The pooled results showed no impact of symptom perception interventions on HF emergency department visits (RR: 0.649, P = 0.090, I^2^ = 20.9%), and this finding was unstable by sensitivity analysis. Further analysis found that the observed heterogeneity was primarily attributable to the substantial disparity in sample sizes (118 vs. 234) between the two studies. Individually, neither study demonstrated a statistically significant effect on heart failure-related emergency visits. That is, the current evidence supports the finding that symptom perception interventions could not reduce HF emergency department visits.
This systematic review and meta-analysis offers significant advantages. By extracting symptom perception interventions for HF patients as a distinct module and integrating data from multiple countries, the study provides a broadly representative perspective, laying a solid foundation for future intervention directions.

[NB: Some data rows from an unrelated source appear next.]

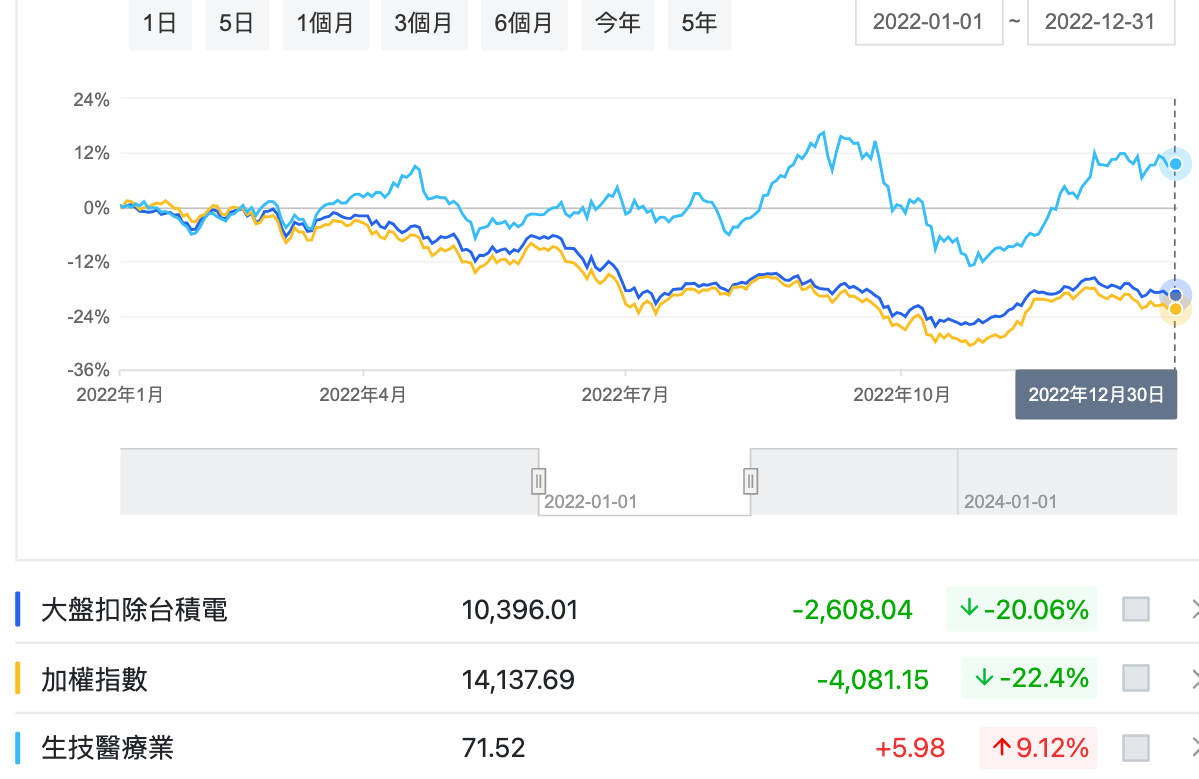Remove 加權指數 using its X icon
This screenshot has width=1199, height=779.
point(1192,680)
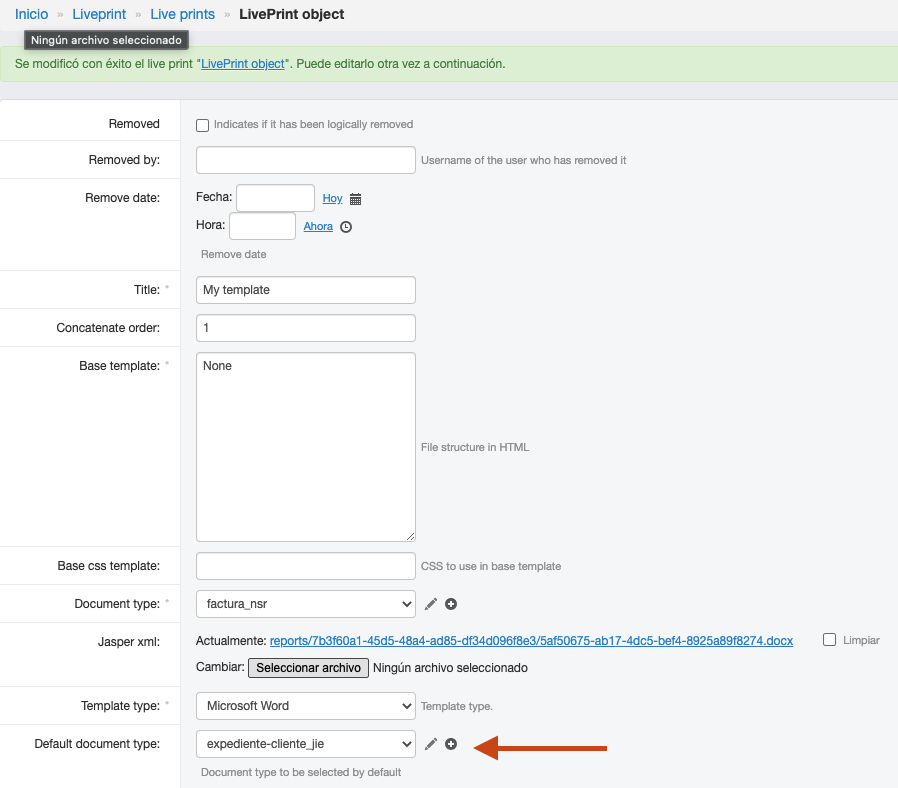Go to Inicio breadcrumb
The width and height of the screenshot is (898, 788).
pos(31,14)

We have to acknowledge that several limitations lie in the review. First, the concept of symptom perception was formally introduced as a novel component only after the revision of the Situation-Specific Theory of Heart Failure Self-Care. Before the theory was refined, more symptom perception interventions were integrated into the self-care interventions, which limited our ability to accurately evaluate the clinical effectiveness of symptom perception interventions in improving patient prognosis. Second, the absence of a gold standard for assessing symptom perception has led to widespread heterogeneity in measurement tools, with studies adopting various scales to evaluate symptom perception and self-care. We attempted to conduct data transformation and then perform a combined analysis. However, the heterogeneity remained very high. It is recommended that future researchers use unified assessment tools for evaluation as much as possible.
Conclusion
5
Although symptom perception intervention failed to decrease rehospitalization, emergency department visit, and mortality among HF patients, it can enhance the patients’ immediate post-intervention outcomes, including symptom perception, self-care, HF knowledge, self-care efficacy, and quality of life. Included studies in the review, both the intervention and follow-up period spanned considerable time frames. It is suggested that future researchers conduct more separate interventions targeting symptom perception to further verify its effectiveness on patients’ clinical outcomes and explore the optimal timing for interventions and follow-up.